Il se pourrait que Coquelicot, Bernadette, Gaby, Geneviève, Jeanne-Francoise, France et d'autres encore, communiquants à l'ancienne, pensent comme moi et soient bien contents.
Merci encore aux Ayacks, JMM et RB
Merci a mon amie Chantal de Marseille pour le prêt...
PS: combien coûte un ordinateur ?

Suite à mon essai 1

Merci à tous ceux qui ont lu les débuts d'un petit "mec" qui arrivait dans cette colo. Je pensais que cela n'intéressait personne, mais je vous en féficite d'avoir eut le courage de le lire jusqu'au bout . quelle patience

A bientôt , j'e vous embrasse

Pepette

lundi 19 novembre 2007

Des nouveaux bloggers..

e vous ai fait part, il y a quelques jours, de l'arrivée de Christian dans notre communauté de bloggers au sein de la Tribu. Aujourd'hui c'est au tour de François Dart de nous rejoindre via le net. François a désormais accès au blog et, peut-être va t'il souhaiter nous confier quelques uns de ses souvenirs attachés à notre colo en devenant auteur ...!

Voici leur adresse mail :

Pépette : christian.dondellinger@orange.fr

François : francoisdart@orange.fr

Concernant la création de notre association, une trentaine d'entre vous s'est exprimée. Je pense que le moment est venu de mettre fin (d'ici quelques jours) aux sondages, qui révèlent que la majorité (85%) de ceux qui ont accès au blog souhaitent que cette assos voit le jour. C'est déja une bonne chose !

Concernant le montant annuel de la cotisation, 20 € est le choix de la plus gande partie d'entre nous (actuellement il y a 29 suffrages exprimés), soit : 23 / 29. 4 se sont exprimés pour 25 €, 1 vote s'est porté sur 30 € et 1 autre suffrage pour 15 €.

Que les auteurs que fassent lire. Que les téléphones sonnent, que les mails parcourent les cables de notre opérateur télécom ....! Il serait bon qu'à ce stade chacune et chacun donne son sentiment.

A bientôt.

Bises à toutes et tous.

samedi 17 novembre 2007

Souvenirs de ma 1ère colo

Salut à tout le monde.

Sermizelles , Foyer Pierre Gauld (notre colo).
Juste pour commencer sur le "Blog "?
un petit mot , celui d'un colon comme les autres .
Enfant unique, très protégé ( même dans un cocon ), tout timide , triste de quitter ses parents.
Où m'envoie t'on ?
C'est le dépard de la Sucrerie de Montereau en car ( un viel ""ISOBLOC" de chez Lepape qui d'ailleur a eu du mal à monter la côte avant Auxerre).
Mon seul repaire était Gégé .
Après trois heures de route nous arrivons.
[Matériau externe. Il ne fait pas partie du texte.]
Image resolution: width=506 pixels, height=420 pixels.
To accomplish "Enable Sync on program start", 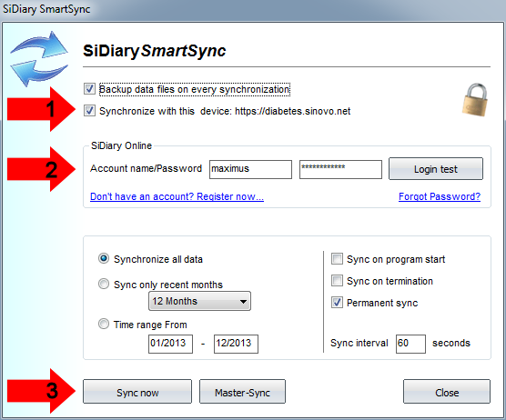I will click(x=337, y=259).
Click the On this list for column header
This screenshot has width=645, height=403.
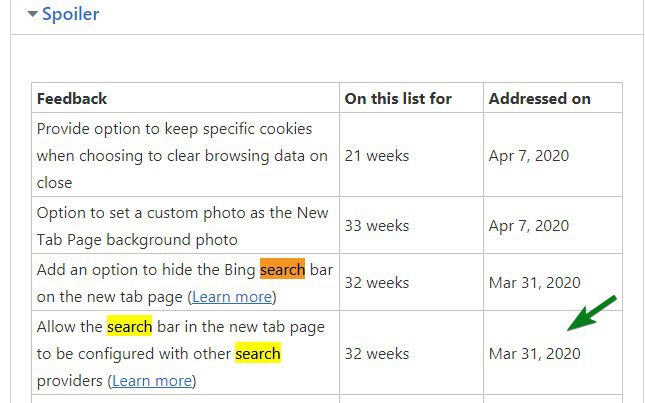(x=398, y=99)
Ce paysage , ce porche , ce chateau, ce perron, ce parc, cette rivière........?
De ce perron, Tantel (qui était là pour quelques jours) Coq, Palhou, Le Père Louis étaient là pour nous accueillir. Présentations,chants, installation, repas, maison calme.

Tout de suite tout se transforme ........! Le petit timide se sent dans un autre élément.

Le lendemain "colo plein pot".

Activités, culture, sport, baignade, canoé, pampa, camps, spéléo. et surtout amitié, respect mutuel, liberté (controlée bien sur).
Je pense que je doit beaucoup à cette colo et à ceux qui ont permi d'être ce qu'elle a été:
je ne parlerai que de Mme Elia Peroy "Tantel ou Tante Elia" ce petit bout de femme qui "grille" son paquet de Gauloise sans filtre par jour, mais qui surtout rayonne de bonté, d'amour, d'humour, de joie, de pédagogie intelligente, qui par un sourire te dit "tu es bien"; ou par de gros yeux te met dans un trou de souris.
Elle est avec Coq Palhou le Père Dart le Père Louis Christiane André Jacques Pajot les monitrices et moniteurs.
Bon j'arréte de vous "bassiner" avec ce récit.
Peut être que dèja vous avez coupé votre P.C.
Salut,
Pepette

P.S. Si je ne suis pas trop casse pied ( un seul à cause de Berthe ) je continurai en parlant des gens extérieurs à la colo,mais, qui ont permisà notre colo d'être ce qu'elle a été.